━━━ Records for the exercise
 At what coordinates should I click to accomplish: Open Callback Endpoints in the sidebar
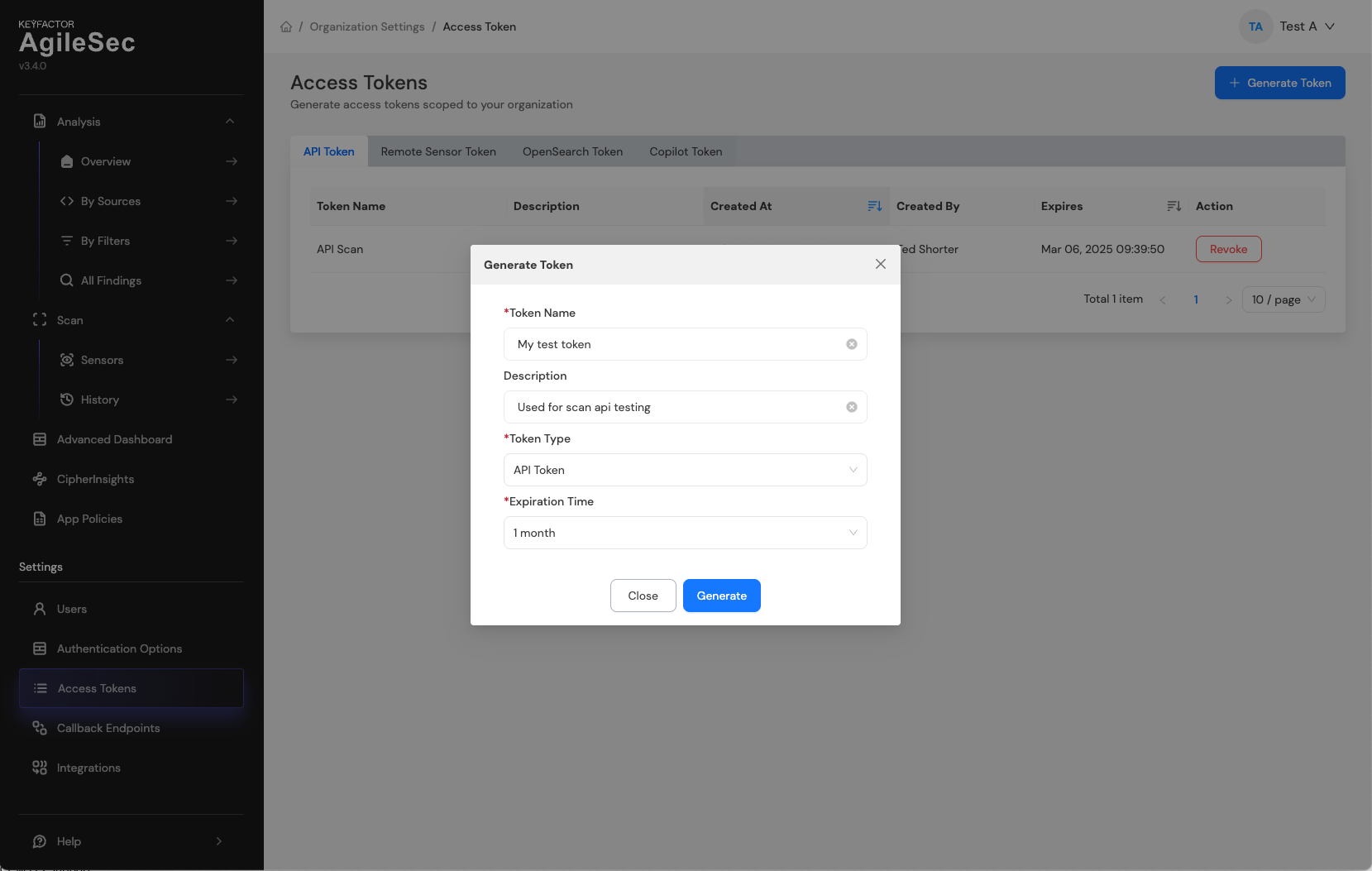108,728
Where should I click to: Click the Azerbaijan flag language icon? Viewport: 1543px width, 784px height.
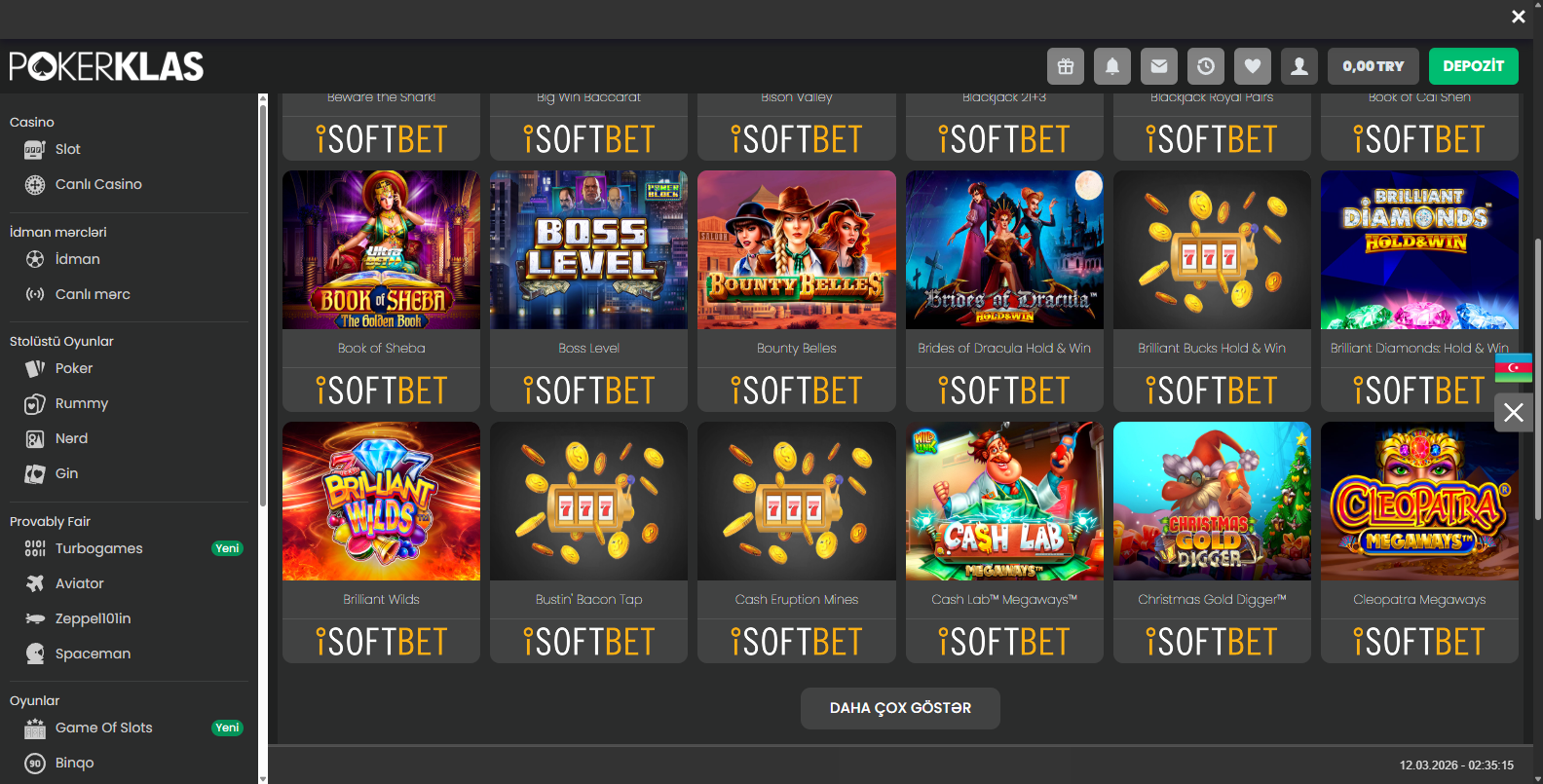(1514, 367)
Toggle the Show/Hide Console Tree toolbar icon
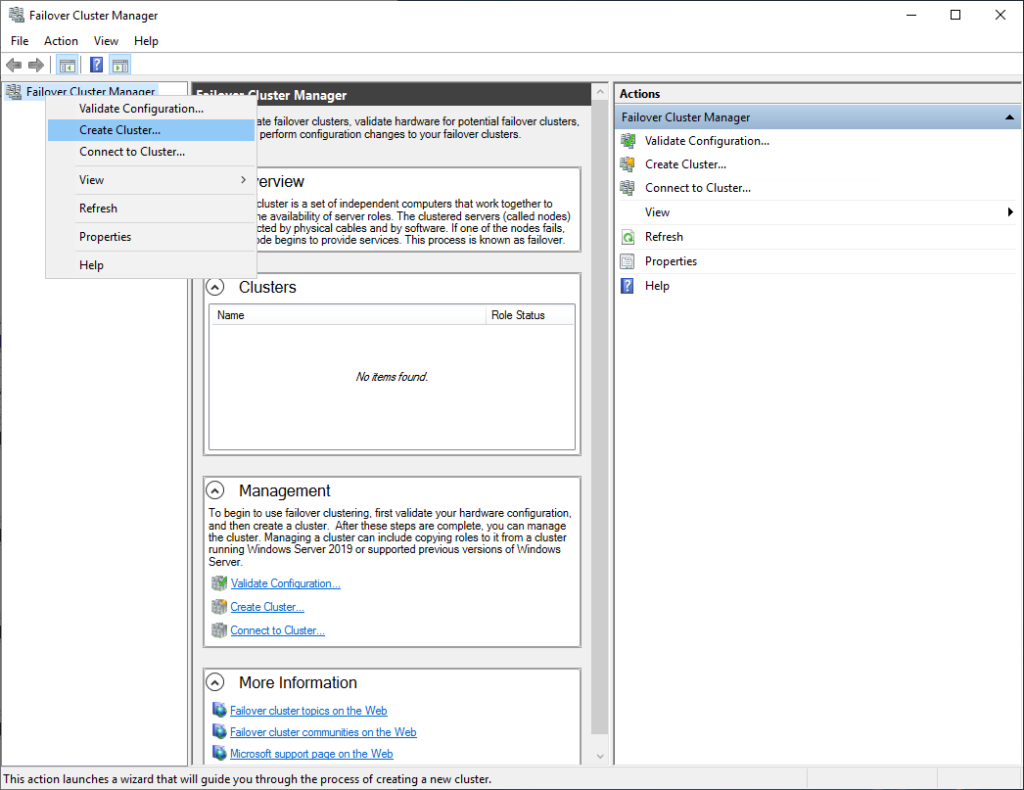Image resolution: width=1024 pixels, height=790 pixels. (67, 65)
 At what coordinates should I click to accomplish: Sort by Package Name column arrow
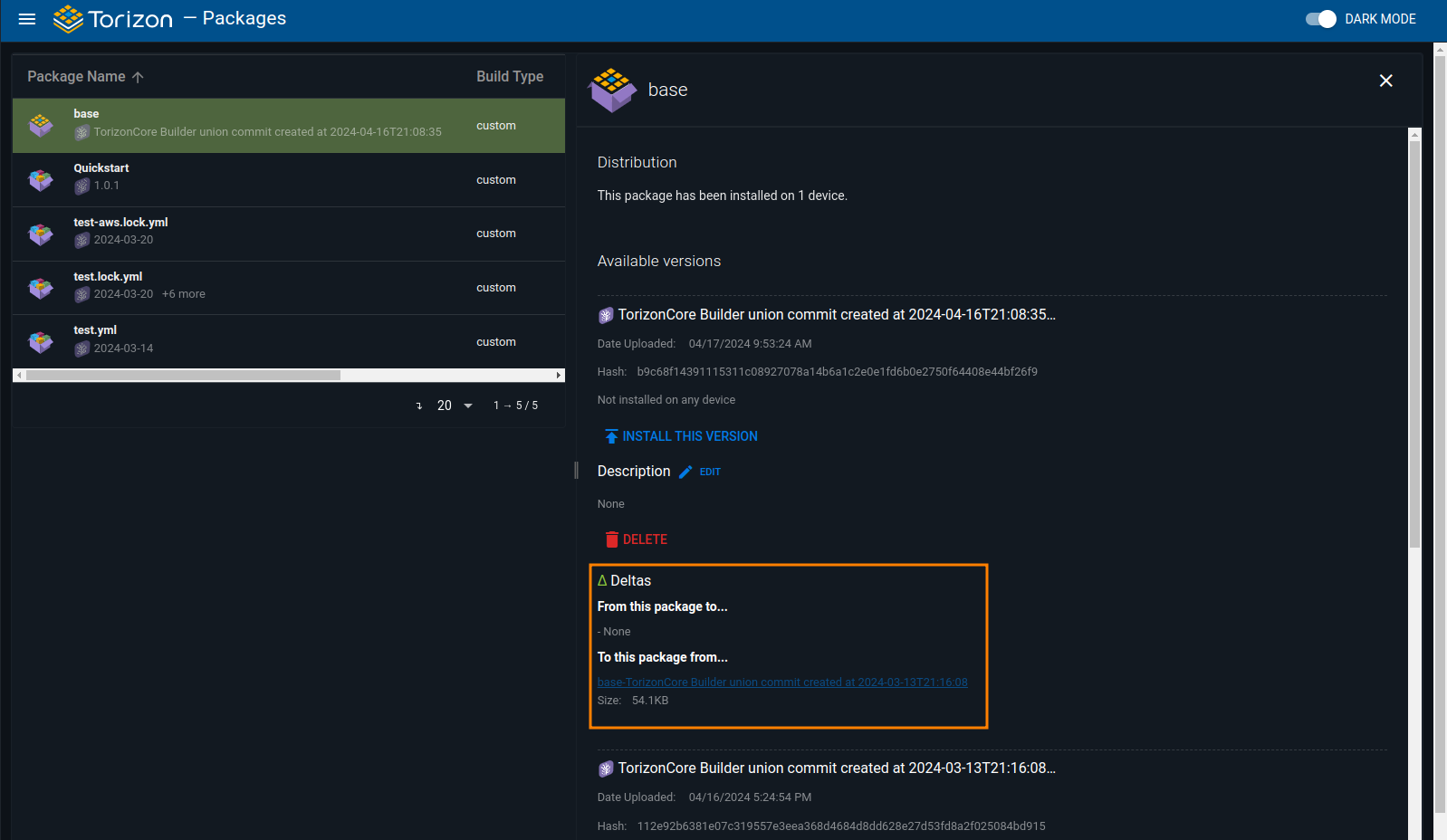138,77
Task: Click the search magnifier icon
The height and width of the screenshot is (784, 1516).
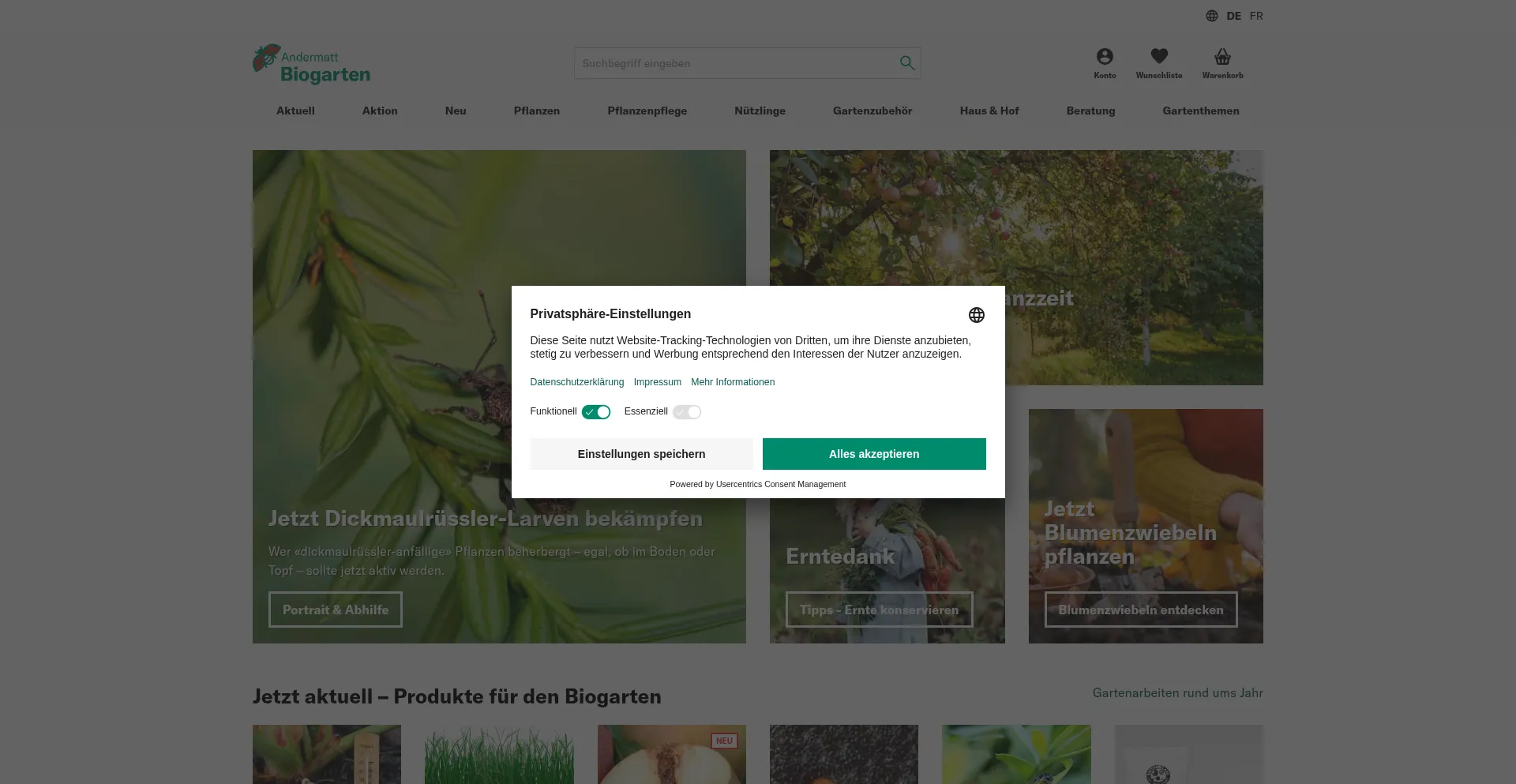Action: [x=906, y=63]
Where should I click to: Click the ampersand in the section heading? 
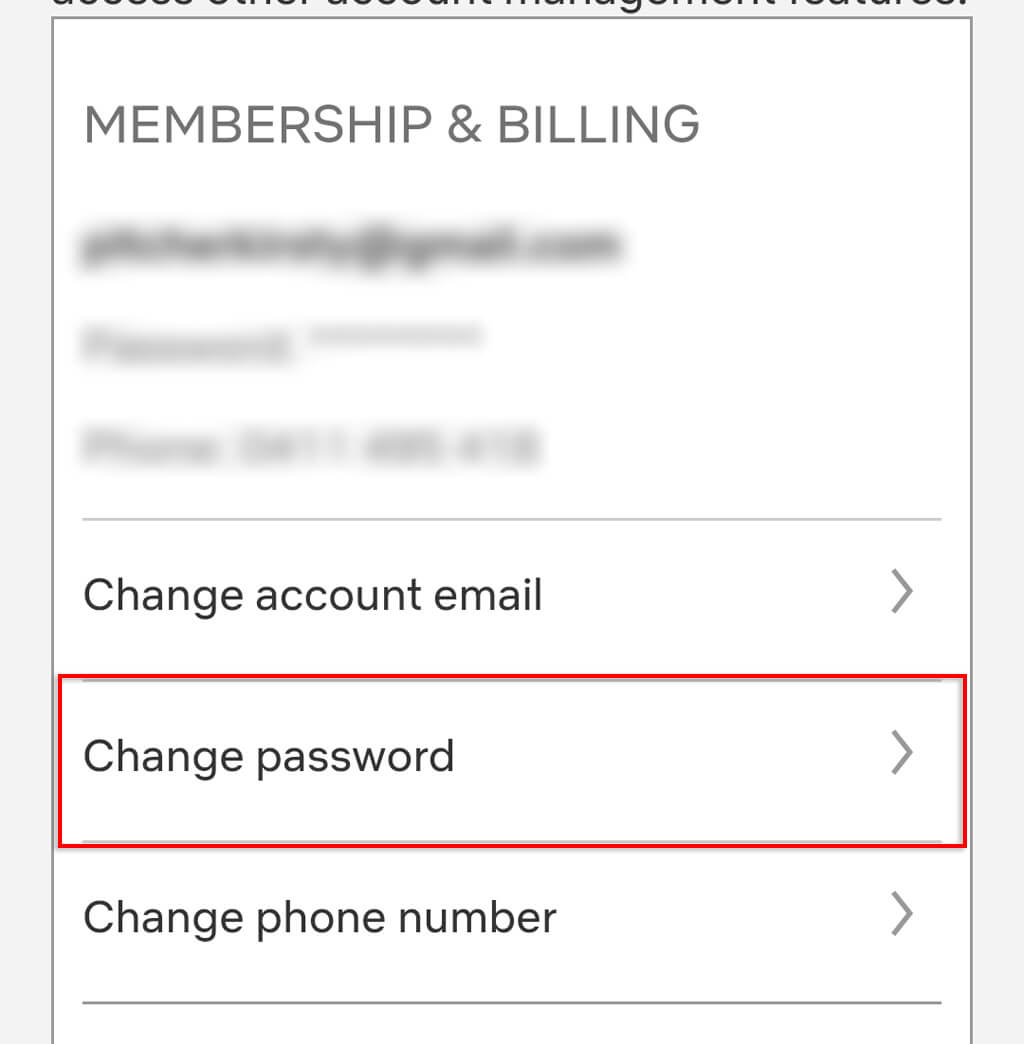pos(464,126)
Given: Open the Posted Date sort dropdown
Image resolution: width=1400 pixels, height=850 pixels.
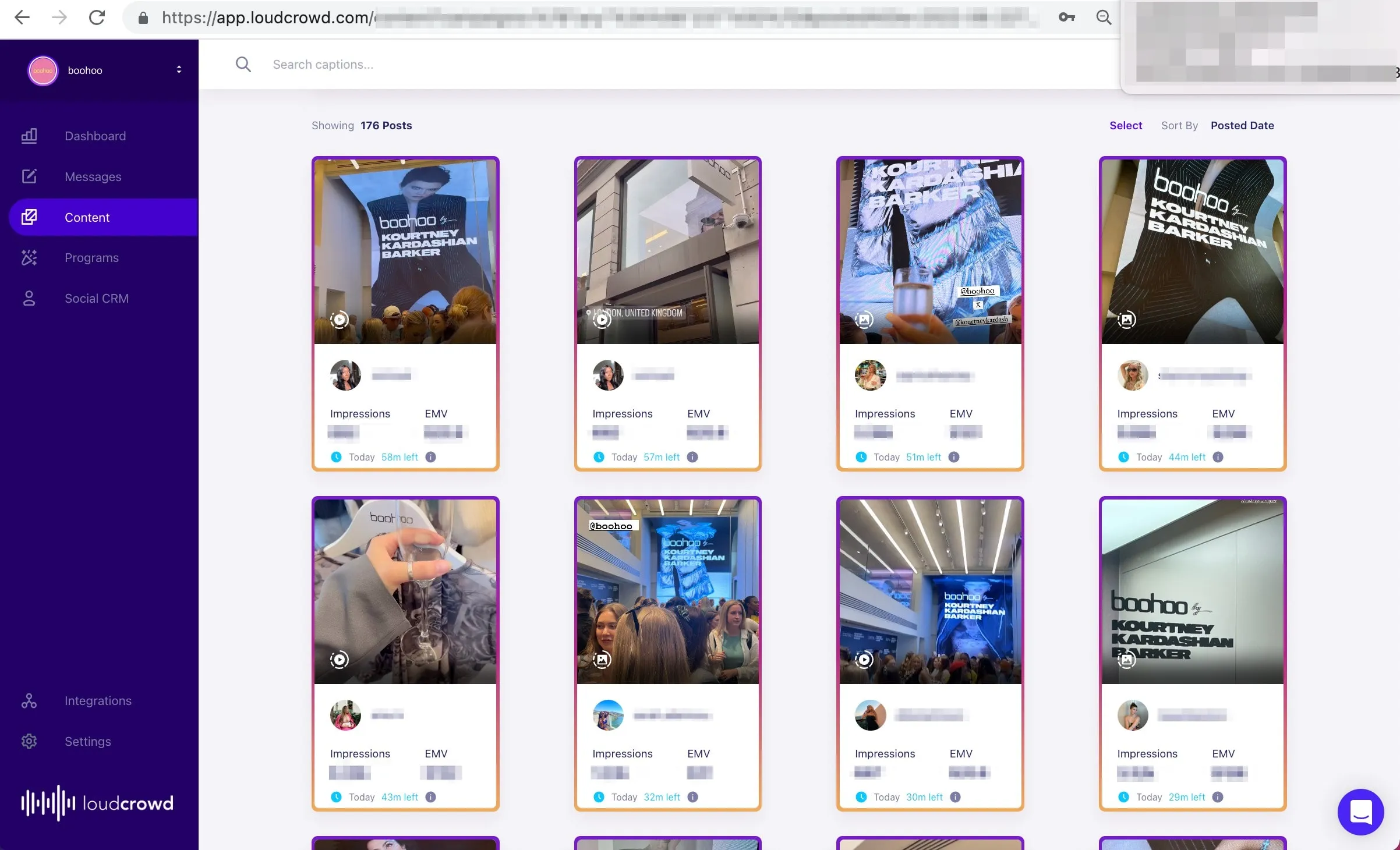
━━━━━━
Assigned task →
The records above need to be copied exactly, with the pictures left out.

Output for this task →
 At what coordinates should I click to accomplish: Open Callback Endpoints in the sidebar
108,728
Where should I click to: Click the Azerbaijan flag language icon? Viewport: 1543px width, 784px height.
(1514, 367)
Toggle the Show/Hide Console Tree toolbar icon
Image resolution: width=1024 pixels, height=790 pixels. (67, 65)
 At what coordinates should I click to accomplish: Sort by Package Name column arrow
138,77
Task: Click the search magnifier icon
The height and width of the screenshot is (784, 1516).
Action: [x=906, y=63]
Where should I click to: Click the ampersand in the section heading? 
pos(464,126)
Given: Open the Posted Date sort dropdown
Image resolution: width=1400 pixels, height=850 pixels.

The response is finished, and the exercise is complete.